[Items from a dataset]
↓

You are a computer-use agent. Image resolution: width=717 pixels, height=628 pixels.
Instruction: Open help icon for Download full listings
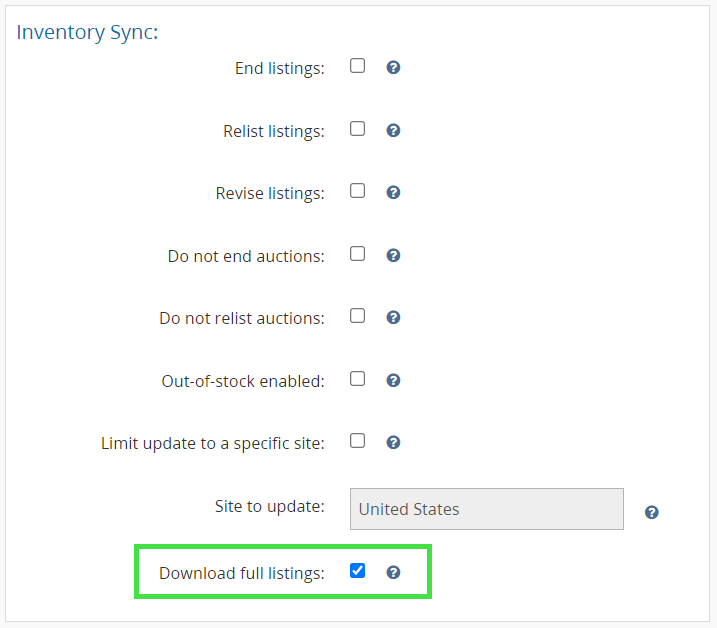click(x=393, y=572)
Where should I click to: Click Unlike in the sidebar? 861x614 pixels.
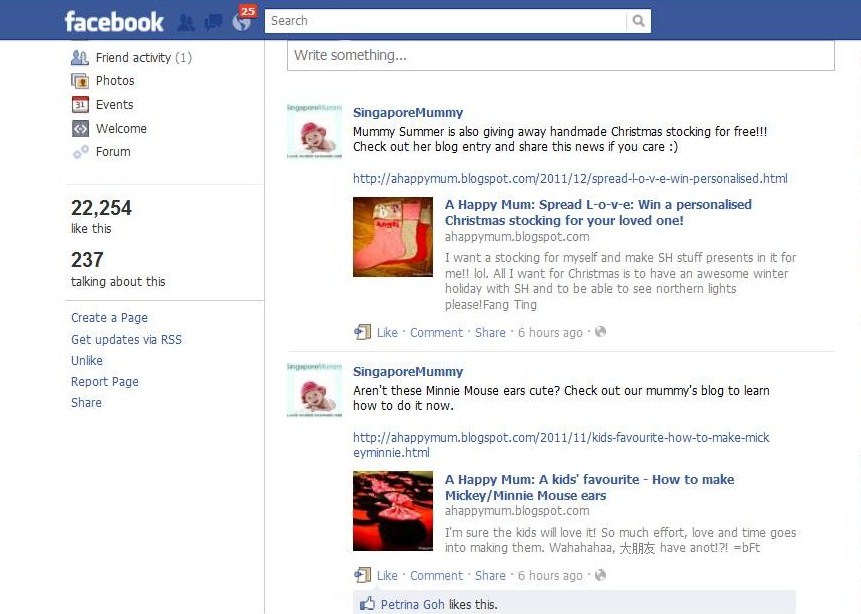pos(87,361)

↑

#### [Exercise requirements]
Could you set down every record above exactly as written, leaving out the pictures?

#### [Output for this task]
You are a computer-use agent. Image resolution: width=717 pixels, height=628 pixels.
Instruction: Open help icon for Download full listings
click(x=393, y=572)
Where should I click to: Click Unlike in the sidebar? 861x614 pixels.
pos(87,361)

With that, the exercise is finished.